Die anderen, in der Regel in der Minderheit, orientieren sich am Menschen: Was hat zu dem geführt, was wir aktuell als Konflikt/Problem/Herausforderung vor uns haben? Welche Interpretationsmuster, Rollen- und Bindungsmuster, welche Projektionen, Ängste, Abwehrmechanismen sind beteiligt? Wie erleben die Akteure ihre Welt und wie verarbeiten sie sie? Wie sichern sie ihre Handlungsfähigkeit und ihr Überleben – nicht zuletzt auch ihr emotionales Überleben? Wie passt das zu den Strukturen, in denen sich der gesamte schulische Prozess abspielt? – Aber mal ehrlich: Wer will so etwas wissen? Das ist doch Steinzeit, oder?

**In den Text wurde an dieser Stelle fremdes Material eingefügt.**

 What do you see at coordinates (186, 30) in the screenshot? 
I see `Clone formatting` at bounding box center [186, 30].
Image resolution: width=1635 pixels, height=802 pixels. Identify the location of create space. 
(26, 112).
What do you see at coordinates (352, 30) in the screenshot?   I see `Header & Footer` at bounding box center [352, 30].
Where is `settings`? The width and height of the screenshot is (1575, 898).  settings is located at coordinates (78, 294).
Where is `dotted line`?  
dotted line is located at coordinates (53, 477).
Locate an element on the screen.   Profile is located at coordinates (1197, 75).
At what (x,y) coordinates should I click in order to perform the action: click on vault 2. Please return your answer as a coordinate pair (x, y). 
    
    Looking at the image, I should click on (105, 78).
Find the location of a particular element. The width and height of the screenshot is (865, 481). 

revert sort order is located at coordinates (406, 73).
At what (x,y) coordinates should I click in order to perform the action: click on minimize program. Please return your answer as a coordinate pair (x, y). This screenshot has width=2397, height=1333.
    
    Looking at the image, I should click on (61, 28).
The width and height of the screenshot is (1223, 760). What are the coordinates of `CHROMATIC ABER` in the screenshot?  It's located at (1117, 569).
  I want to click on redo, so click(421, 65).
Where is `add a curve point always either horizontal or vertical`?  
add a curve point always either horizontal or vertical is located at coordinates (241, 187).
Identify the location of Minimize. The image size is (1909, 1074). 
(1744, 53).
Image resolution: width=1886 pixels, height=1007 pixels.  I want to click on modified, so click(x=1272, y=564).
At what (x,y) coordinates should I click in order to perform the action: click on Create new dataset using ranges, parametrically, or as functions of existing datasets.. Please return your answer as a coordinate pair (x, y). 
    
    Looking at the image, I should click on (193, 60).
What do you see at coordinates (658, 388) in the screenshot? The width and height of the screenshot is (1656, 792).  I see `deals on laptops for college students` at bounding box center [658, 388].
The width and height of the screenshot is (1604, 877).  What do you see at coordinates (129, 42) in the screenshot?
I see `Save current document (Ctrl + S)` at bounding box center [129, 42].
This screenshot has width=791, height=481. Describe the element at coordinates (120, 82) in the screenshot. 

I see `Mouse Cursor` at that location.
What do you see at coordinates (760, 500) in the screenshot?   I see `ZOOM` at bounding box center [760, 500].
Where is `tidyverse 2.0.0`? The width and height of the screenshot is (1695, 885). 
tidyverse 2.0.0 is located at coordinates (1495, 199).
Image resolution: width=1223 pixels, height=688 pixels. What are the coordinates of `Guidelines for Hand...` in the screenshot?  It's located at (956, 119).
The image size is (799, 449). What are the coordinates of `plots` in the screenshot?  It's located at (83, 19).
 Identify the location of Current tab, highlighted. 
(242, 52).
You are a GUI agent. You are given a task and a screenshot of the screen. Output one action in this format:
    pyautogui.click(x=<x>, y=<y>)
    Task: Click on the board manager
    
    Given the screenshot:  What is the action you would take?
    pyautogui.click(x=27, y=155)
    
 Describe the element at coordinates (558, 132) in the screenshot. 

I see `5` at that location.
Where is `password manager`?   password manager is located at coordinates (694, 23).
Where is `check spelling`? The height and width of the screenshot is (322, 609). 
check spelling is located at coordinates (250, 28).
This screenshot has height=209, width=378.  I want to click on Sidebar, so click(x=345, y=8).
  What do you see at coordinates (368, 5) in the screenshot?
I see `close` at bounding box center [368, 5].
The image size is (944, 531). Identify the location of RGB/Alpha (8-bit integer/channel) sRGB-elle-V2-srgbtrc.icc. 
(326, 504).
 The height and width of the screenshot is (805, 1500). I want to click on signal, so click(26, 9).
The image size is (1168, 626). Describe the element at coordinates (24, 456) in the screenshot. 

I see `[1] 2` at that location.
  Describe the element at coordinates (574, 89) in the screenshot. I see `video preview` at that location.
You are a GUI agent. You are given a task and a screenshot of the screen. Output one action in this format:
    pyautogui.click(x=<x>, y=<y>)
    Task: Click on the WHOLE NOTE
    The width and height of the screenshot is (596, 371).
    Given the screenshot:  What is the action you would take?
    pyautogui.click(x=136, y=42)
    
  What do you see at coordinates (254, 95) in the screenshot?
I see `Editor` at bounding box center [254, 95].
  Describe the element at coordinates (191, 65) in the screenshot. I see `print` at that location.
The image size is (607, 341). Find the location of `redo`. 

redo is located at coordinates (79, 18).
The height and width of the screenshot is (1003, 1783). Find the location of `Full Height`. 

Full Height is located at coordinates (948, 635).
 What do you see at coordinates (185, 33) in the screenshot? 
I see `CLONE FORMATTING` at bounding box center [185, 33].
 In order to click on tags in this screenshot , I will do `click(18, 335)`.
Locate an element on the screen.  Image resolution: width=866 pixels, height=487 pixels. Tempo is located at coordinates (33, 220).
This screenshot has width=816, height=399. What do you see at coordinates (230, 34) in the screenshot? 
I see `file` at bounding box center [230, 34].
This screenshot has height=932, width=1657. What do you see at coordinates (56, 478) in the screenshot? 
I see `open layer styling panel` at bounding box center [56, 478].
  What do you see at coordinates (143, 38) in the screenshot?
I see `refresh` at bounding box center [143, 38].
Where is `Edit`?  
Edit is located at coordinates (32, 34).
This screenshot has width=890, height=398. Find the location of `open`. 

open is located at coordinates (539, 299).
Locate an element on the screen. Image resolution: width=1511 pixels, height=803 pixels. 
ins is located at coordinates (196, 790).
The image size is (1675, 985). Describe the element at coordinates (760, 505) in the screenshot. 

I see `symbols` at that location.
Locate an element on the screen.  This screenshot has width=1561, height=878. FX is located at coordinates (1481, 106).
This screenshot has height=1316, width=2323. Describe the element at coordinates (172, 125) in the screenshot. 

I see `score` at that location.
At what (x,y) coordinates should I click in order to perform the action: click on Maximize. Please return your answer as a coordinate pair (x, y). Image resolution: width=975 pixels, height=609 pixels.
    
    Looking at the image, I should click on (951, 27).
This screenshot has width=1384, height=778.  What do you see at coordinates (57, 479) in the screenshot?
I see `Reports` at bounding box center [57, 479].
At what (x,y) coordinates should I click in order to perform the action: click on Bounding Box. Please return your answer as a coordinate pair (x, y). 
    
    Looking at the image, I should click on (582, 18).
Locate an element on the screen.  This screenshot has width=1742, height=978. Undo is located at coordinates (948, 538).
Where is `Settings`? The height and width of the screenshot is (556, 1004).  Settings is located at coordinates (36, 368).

Zwei Konzepte, die nicht miteinander vereinbar zu sein scheinen. Beide Fraktionen reden kaum miteinander. Wer in der Minderheit ist und nicht in das Management-Steuerungskonzept passt, kann auch schon mal vertrieben werden. Schön immerhin, wenn an der neuen Stelle alle zufrieden und glücklich sind. So erging es der erwähnten Kollegin. Was den oder die Vorgesetzte nachdenklich machen könnte. Warum geht es „dort“ gut und „hier“ schlecht?
Jedoch: Es gibt keine Debatte über das Für und Wider der Konzepte. Wären vielleicht zwei Organisationseinheiten für die Konzepte ein Lösungsansatz? Können nicht beide aus unterschiedlichen Organisationen heraus unterschiedliche Bedarfe bedienen? Stattdessen befinden sich zwei unterschiedliche Ansätze, die je für sich einen Sinn haben mögen, auf ein und demselben Terrain, wo sie sich Konkurrenz machen und einander spinnefeind werden.


Was sich als fachliches Profil herausschält, ist dabei nicht selten das Ergebnis eines Machtspiels, ohne dass die Beteiligten es so von Anfang erkennen müssten. Dass der/die Klient/in aus dem Zentrum der Aufmerksamkeit wandert, ist unvermeidlich, wenn die Beschäftigten – konkurrierend und auf Selbststabilisierung und Angstvermeidung bedacht – mit der Regulierung ihrer Arbeits-, Verständigungs-, Überlebens- und Schicksalsgemeinschaften befasst sind. Eine orientierende und entwickelnde Leitung könnte helfen, ist aber häufig nicht vorhanden.